DPM (Discrete Phase Model ): Snowfall

This research examined snowfall patterns within a park environment utilizing the Discrete Phase Material (DPM) approach. The simulation incorporated two material types: air as the continuous phase and discrete snow particles. Particle movement trajectories throughout the park space were tracked and analyzed using Ansys Fluent computational software.

Modeling Approach

The three-dimensional geometric model was developed through Spaceclim software. For computational analysis, an unstructured mesh containing 1,553,972 elements was created in the Ansys meshing module, with the Curvature Method applied to enhance resolution in areas requiring greater computational precision.

Simulation Parameters

The computational model operated under several key assumptions:

• Flow equations were not solved

• Time-dependent (transient) simulation approach

• Gravitational acceleration of 9.81 m/s² applied downward along the y-axis

The DPM configuration included:

• Surface velocity inlet injection

• Rosin-Rammler diameter distribution

• Particle diameter range: 1×10⁻⁴m (minimum, mean, and maximum)

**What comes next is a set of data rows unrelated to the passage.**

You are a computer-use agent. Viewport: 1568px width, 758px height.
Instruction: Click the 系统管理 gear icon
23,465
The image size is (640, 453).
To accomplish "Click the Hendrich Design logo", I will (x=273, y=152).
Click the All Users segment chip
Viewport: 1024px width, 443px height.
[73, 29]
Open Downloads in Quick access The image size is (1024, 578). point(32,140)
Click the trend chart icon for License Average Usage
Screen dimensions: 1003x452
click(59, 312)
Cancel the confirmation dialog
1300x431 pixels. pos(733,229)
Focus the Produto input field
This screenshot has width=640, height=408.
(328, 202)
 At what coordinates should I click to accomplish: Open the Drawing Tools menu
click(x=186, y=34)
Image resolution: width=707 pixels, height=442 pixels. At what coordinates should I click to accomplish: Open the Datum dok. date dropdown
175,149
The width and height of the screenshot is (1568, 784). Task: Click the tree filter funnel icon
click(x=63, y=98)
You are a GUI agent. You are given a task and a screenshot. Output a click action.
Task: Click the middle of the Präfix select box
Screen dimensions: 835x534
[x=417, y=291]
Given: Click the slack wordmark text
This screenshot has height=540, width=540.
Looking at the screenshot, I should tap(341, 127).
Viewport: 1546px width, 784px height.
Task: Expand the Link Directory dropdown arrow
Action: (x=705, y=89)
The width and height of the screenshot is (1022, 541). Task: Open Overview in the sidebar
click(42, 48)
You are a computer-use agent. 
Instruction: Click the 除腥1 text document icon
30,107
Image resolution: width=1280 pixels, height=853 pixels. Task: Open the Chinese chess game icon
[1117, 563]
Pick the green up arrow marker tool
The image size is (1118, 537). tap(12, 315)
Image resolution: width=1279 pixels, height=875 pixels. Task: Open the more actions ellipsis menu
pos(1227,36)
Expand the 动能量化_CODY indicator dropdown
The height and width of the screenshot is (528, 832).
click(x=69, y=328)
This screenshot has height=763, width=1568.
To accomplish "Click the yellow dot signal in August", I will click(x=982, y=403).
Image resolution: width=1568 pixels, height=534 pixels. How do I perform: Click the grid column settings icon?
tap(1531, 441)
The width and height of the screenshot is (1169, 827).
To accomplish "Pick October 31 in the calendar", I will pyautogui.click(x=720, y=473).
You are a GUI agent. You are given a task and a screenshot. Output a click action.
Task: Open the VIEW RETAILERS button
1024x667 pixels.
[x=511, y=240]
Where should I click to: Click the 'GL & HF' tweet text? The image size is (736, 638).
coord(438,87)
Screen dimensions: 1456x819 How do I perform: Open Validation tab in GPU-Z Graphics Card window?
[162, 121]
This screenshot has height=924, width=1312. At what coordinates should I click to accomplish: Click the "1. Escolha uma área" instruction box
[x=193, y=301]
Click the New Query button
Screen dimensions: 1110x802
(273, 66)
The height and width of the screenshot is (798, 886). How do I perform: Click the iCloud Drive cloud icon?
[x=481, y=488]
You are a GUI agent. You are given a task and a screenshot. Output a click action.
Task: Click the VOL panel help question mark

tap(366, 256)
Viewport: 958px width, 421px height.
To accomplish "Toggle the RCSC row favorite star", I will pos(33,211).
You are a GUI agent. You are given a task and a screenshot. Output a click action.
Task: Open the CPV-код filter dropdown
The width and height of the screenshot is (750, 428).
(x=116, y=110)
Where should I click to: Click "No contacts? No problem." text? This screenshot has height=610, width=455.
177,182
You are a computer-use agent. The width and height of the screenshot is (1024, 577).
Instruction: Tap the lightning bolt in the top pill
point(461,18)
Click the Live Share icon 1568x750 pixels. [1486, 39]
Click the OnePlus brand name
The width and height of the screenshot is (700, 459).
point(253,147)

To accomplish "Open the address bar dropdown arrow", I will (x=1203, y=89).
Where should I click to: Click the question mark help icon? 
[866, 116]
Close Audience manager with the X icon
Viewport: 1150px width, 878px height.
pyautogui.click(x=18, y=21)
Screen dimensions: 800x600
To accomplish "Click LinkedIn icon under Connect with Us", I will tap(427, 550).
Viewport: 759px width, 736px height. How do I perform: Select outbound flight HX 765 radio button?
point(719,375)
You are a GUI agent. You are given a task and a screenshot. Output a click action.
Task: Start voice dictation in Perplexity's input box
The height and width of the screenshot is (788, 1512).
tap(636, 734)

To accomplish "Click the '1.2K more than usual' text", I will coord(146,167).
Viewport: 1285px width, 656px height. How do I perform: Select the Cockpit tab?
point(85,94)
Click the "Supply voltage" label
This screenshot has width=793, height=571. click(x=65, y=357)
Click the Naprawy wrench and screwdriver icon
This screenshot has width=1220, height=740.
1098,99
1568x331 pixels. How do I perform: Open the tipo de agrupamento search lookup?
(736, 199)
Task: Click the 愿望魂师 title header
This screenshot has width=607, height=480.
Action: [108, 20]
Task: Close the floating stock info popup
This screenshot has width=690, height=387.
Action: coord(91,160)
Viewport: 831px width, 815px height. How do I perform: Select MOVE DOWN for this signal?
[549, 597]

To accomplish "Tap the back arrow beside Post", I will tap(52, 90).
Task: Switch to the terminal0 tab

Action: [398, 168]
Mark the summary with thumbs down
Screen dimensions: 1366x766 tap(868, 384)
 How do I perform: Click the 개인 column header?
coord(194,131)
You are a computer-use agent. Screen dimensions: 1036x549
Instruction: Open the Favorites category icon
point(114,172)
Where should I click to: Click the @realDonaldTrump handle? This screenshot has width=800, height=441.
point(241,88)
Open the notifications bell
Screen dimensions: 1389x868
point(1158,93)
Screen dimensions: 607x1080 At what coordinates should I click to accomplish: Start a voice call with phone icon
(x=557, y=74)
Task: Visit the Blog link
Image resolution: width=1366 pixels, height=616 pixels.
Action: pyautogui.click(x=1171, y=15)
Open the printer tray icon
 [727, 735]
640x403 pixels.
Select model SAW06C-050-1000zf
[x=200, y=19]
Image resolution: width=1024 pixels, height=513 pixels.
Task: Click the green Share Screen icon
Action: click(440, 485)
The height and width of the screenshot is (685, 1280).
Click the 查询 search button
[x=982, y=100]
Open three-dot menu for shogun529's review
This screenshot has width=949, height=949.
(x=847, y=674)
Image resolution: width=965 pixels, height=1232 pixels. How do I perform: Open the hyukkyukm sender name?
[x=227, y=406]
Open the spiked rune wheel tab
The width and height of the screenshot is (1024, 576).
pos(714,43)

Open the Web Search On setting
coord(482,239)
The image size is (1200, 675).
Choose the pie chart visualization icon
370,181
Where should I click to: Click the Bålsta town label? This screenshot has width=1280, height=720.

• Mass flow rate: 1×10⁻²⁰ kg/s

• Material properties included air and inert particles with density of 1550 kg/m³

Boundary Conditions

• Inlet: Velocity inlet (0 m/s) with DPM escape condition

• Symmetry conditions applied to symmetrical boundaries

• Wall conditions (stationary, no-slip, wall film) applied to bench, ground, leaves, road, and wood elements

• Standard initialization method implemented

The simulation results yielded particle tracking data throughout the park environment, with accompanying snowfall animation documentation.